Last month The Guardian took the XFIRE bike safety light for a test ride in the following video:

In their article on the new product, The Guardian’s bike blog questioned whether the DIY bike lane actually increases rider safety or merely offers a false sense of security. After all, if the projected bike lane isn’t clearly visible to passing vehicles it sort of defeats the entire point of the device.

Although the idea of a self-made bike lane is admirable, the reality seems to be that there’s a significant gap between concept and execution. According to the senior technical officer at the National Cycling Charity, the only person the bike lane is clearly visible to is the actual cyclist. He’s quoted as saying:

“The road will reflect only a small fraction of the light that falls on it. And it’ll reflect in all directions – but more back to source than other directions – so only a tiny fraction goes towards the driver.

Then there’s the question of whether the driver is looking at the road surface anyway. Research on driver eye fixation confirms the obvious, that they give most of their attention to potential threats and signals, such as oncoming traffic, crossing traffic, traffic lights and road signs, most of which is offside or high above the road, and only some of which is to the left or down on its surface. So their eyes are mostly up and rightwards. The cyclist’s challenge is to grab the driver’s attention in the few glances he gives to the nearside.
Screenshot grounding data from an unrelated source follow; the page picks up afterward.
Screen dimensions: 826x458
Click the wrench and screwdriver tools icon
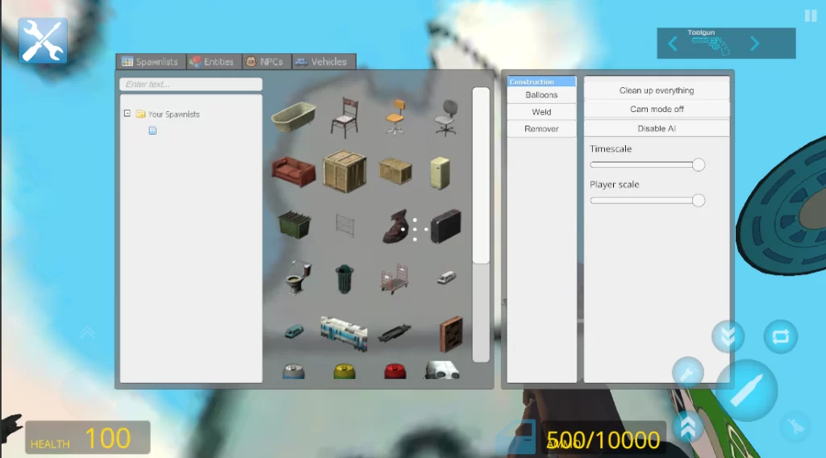[43, 41]
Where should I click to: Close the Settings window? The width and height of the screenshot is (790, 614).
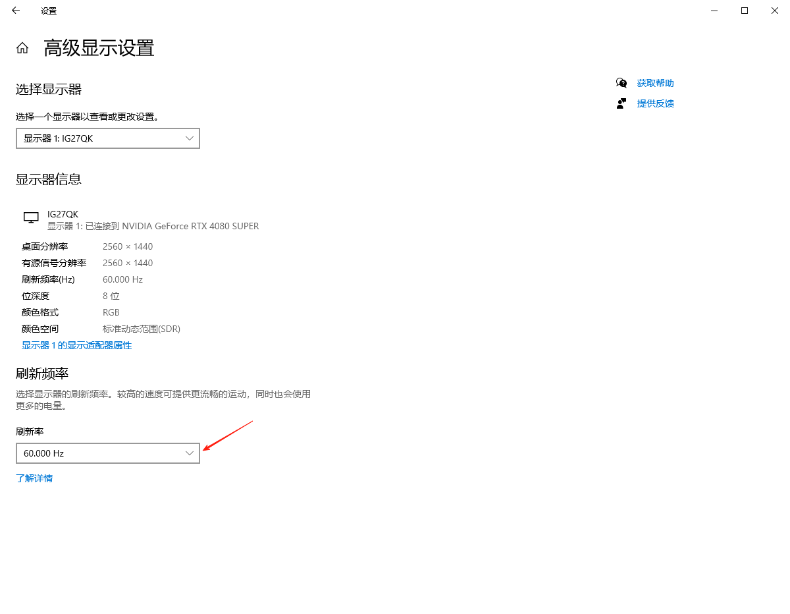775,11
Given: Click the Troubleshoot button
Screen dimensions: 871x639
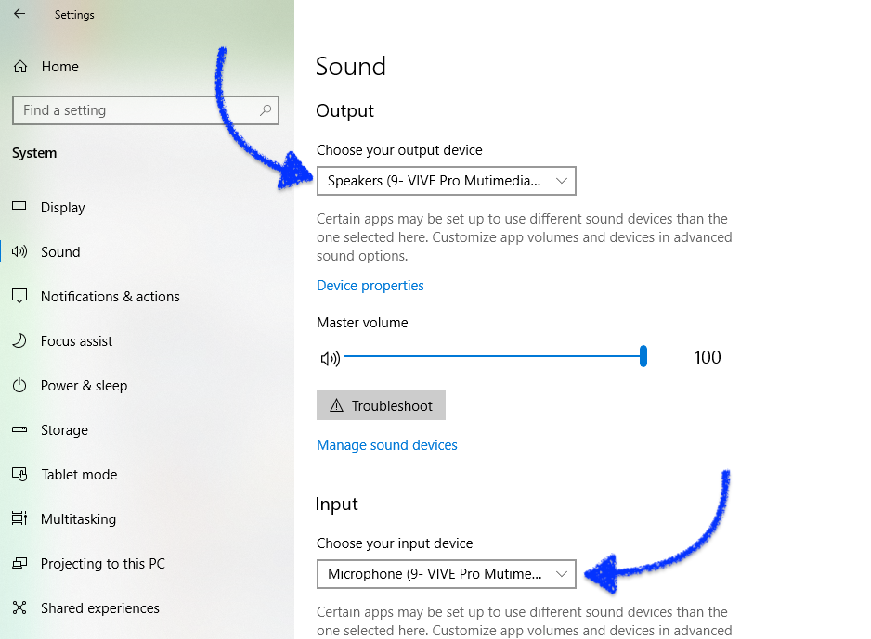Looking at the screenshot, I should click(x=381, y=404).
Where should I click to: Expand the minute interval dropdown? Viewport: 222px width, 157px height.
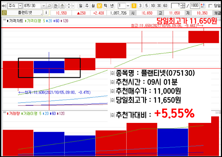click(128, 6)
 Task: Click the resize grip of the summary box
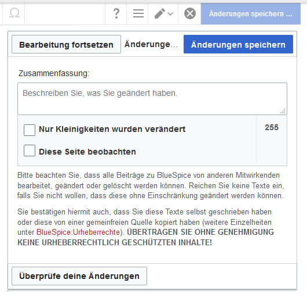click(x=283, y=111)
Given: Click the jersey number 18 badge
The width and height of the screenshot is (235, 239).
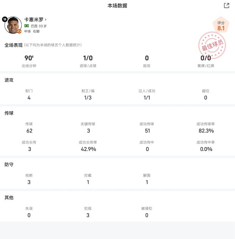Looking at the screenshot, I should point(5,19).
Can the driver even see the nearside road surface? Not very near he can’t. My bonnet blocks my view of that part of the road for some distance ahead.

I think this is a mostly harmless gimmick. I’d rather have the extra light directed somewhere more obviously useful instead.”

Despite criticism surrounding its efficacy, advocates of the technology contend that it has the potential to save lives. And, given what we know about the dramatic effect even minor separations between cars and cyclists can have on a rider’s safety, it might not be too far-fetched to think the bike safety light could still have a positive effect. Even if criticisms about it being difficult to see are completely valid, the only real harm to the rider would be treating the fictitiously created bike lane as if it’s an actual barrier protecting them from traffic.

Regardless of the visual signs a cyclist offers surrounding vehicles, the best thing they can do to protect themselves is ride defensively and never assume a car is aware of where they are. The bike safety light is just one more tool (albeit an arguably gimmicky one) that allows cyclists to encourage vehicles to keep a safe distance and share the road.